Frage an Antje Tillmann von Maximilian B. bezüglich Finanzen

Sehr geehrte Frau Tillmann,

Ich wende mich mit dieser Email aufgrund der im Dezember 2019 beschlossenen Änderung der Verlustverrechnung bei Termingeschäften an Sie mit der Bitte, meine u.a. Fragen zu beantworten.

Kurz zum Sachverhalt:

Es geht konkret um Artikel 5 - Änderung Einkommensteuergesetz – aus dem Gesetz zur Einführung einer Pflicht zur Mitteilung grenzüberschreitender Steuergestaltungen.
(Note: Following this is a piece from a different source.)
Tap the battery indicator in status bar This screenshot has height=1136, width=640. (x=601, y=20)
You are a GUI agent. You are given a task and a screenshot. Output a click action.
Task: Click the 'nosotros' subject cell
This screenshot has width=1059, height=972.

In der Begründung zum Gesetz steht, dass durch diese Regelung die Spekulation eingeschränkt werden soll.

Genau das Gegenteil wird m.E. durch die Neuregelung eintreten.

Im Wesentlichen werden mit dieser neuen Regelung Gewinne und Verluste für beispielweise Termingeschäfte nicht mehr steuerlich gleich behandelt.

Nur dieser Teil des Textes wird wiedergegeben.